Exercise objective: Whatever appears in the listing, return all of it exactly.

(Input Opens)

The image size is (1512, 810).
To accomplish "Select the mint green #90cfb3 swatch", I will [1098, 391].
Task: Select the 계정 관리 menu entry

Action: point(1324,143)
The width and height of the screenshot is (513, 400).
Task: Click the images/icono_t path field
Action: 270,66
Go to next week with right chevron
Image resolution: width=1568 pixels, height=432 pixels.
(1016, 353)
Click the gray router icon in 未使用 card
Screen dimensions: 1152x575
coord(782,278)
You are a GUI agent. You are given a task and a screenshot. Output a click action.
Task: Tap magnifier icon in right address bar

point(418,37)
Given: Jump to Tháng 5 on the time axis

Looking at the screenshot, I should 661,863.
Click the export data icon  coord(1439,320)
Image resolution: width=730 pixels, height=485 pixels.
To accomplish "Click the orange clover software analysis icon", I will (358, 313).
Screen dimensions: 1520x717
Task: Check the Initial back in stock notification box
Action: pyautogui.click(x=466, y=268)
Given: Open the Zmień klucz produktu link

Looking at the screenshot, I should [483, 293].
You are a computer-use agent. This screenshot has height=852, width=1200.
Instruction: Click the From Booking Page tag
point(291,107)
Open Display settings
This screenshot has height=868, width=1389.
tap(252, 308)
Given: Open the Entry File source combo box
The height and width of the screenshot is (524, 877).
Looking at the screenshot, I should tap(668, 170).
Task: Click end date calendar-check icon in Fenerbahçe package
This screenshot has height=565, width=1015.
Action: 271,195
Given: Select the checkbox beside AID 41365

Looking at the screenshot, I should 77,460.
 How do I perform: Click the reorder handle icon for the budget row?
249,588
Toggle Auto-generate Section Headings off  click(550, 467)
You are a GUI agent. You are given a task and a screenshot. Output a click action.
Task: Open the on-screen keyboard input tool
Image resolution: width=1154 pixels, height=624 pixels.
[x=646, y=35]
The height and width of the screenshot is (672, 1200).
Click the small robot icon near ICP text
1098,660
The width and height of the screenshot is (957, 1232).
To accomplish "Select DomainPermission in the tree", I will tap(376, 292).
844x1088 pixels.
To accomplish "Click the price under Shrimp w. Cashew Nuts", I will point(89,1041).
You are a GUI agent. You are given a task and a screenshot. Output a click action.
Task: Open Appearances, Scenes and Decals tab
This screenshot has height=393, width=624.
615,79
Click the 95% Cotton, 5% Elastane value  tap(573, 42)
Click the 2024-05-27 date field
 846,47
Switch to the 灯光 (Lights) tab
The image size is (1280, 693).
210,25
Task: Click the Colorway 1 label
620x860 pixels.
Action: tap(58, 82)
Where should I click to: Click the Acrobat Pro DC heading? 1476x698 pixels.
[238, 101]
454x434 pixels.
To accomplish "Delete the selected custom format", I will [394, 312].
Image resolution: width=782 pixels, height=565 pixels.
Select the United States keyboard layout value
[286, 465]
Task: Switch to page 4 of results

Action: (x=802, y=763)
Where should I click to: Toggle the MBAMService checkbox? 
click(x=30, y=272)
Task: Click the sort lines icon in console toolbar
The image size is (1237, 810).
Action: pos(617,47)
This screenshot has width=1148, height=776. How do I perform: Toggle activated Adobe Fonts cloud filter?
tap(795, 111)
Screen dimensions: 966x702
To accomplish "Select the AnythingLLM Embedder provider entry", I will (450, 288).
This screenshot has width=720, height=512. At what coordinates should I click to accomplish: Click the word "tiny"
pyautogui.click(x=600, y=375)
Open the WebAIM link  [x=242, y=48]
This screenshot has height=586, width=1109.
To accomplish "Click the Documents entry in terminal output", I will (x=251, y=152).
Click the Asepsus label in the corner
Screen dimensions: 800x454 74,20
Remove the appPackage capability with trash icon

(Input Closes)

Answer space:
The image size is (1512, 810).
To accomplish "Select the mint green #90cfb3 swatch", I will [1098, 391].
Task: Select the 계정 관리 menu entry

Action: point(1324,143)
The width and height of the screenshot is (513, 400).
Task: Click the images/icono_t path field
Action: 270,66
Go to next week with right chevron
Image resolution: width=1568 pixels, height=432 pixels.
(1016, 353)
Click the gray router icon in 未使用 card
Screen dimensions: 1152x575
coord(782,278)
You are a GUI agent. You are given a task and a screenshot. Output a click action.
Task: Tap magnifier icon in right address bar

point(418,37)
Given: Jump to Tháng 5 on the time axis

Looking at the screenshot, I should 661,863.
Click the export data icon  coord(1439,320)
Image resolution: width=730 pixels, height=485 pixels.
To accomplish "Click the orange clover software analysis icon", I will (358, 313).
Screen dimensions: 1520x717
Task: Check the Initial back in stock notification box
Action: pyautogui.click(x=466, y=268)
Given: Open the Zmień klucz produktu link

Looking at the screenshot, I should [483, 293].
You are a computer-use agent. This screenshot has height=852, width=1200.
Instruction: Click the From Booking Page tag
point(291,107)
Open Display settings
This screenshot has height=868, width=1389.
tap(252, 308)
Given: Open the Entry File source combo box
The height and width of the screenshot is (524, 877).
Looking at the screenshot, I should tap(668, 170).
Task: Click end date calendar-check icon in Fenerbahçe package
This screenshot has height=565, width=1015.
Action: 271,195
Given: Select the checkbox beside AID 41365

Looking at the screenshot, I should 77,460.
 How do I perform: Click the reorder handle icon for the budget row?
249,588
Toggle Auto-generate Section Headings off  click(550, 467)
You are a GUI agent. You are given a task and a screenshot. Output a click action.
Task: Open the on-screen keyboard input tool
Image resolution: width=1154 pixels, height=624 pixels.
[x=646, y=35]
The height and width of the screenshot is (672, 1200).
Click the small robot icon near ICP text
1098,660
The width and height of the screenshot is (957, 1232).
To accomplish "Select DomainPermission in the tree", I will tap(376, 292).
844x1088 pixels.
To accomplish "Click the price under Shrimp w. Cashew Nuts", I will point(89,1041).
You are a GUI agent. You are given a task and a screenshot. Output a click action.
Task: Open Appearances, Scenes and Decals tab
This screenshot has height=393, width=624.
615,79
Click the 95% Cotton, 5% Elastane value  tap(573, 42)
Click the 2024-05-27 date field
 846,47
Switch to the 灯光 (Lights) tab
The image size is (1280, 693).
210,25
Task: Click the Colorway 1 label
620x860 pixels.
Action: tap(58, 82)
Where should I click to: Click the Acrobat Pro DC heading? 1476x698 pixels.
[238, 101]
454x434 pixels.
To accomplish "Delete the selected custom format", I will [394, 312].
Image resolution: width=782 pixels, height=565 pixels.
Select the United States keyboard layout value
[286, 465]
Task: Switch to page 4 of results

Action: (x=802, y=763)
Where should I click to: Toggle the MBAMService checkbox? 
click(x=30, y=272)
Task: Click the sort lines icon in console toolbar
The image size is (1237, 810).
Action: pos(617,47)
This screenshot has width=1148, height=776. How do I perform: Toggle activated Adobe Fonts cloud filter?
tap(795, 111)
Screen dimensions: 966x702
To accomplish "Select the AnythingLLM Embedder provider entry", I will (450, 288).
This screenshot has width=720, height=512. At what coordinates should I click to accomplish: Click the word "tiny"
pyautogui.click(x=600, y=375)
Open the WebAIM link  [x=242, y=48]
This screenshot has height=586, width=1109.
To accomplish "Click the Documents entry in terminal output", I will (x=251, y=152).
Click the Asepsus label in the corner
Screen dimensions: 800x454 74,20
Remove the appPackage capability with trash icon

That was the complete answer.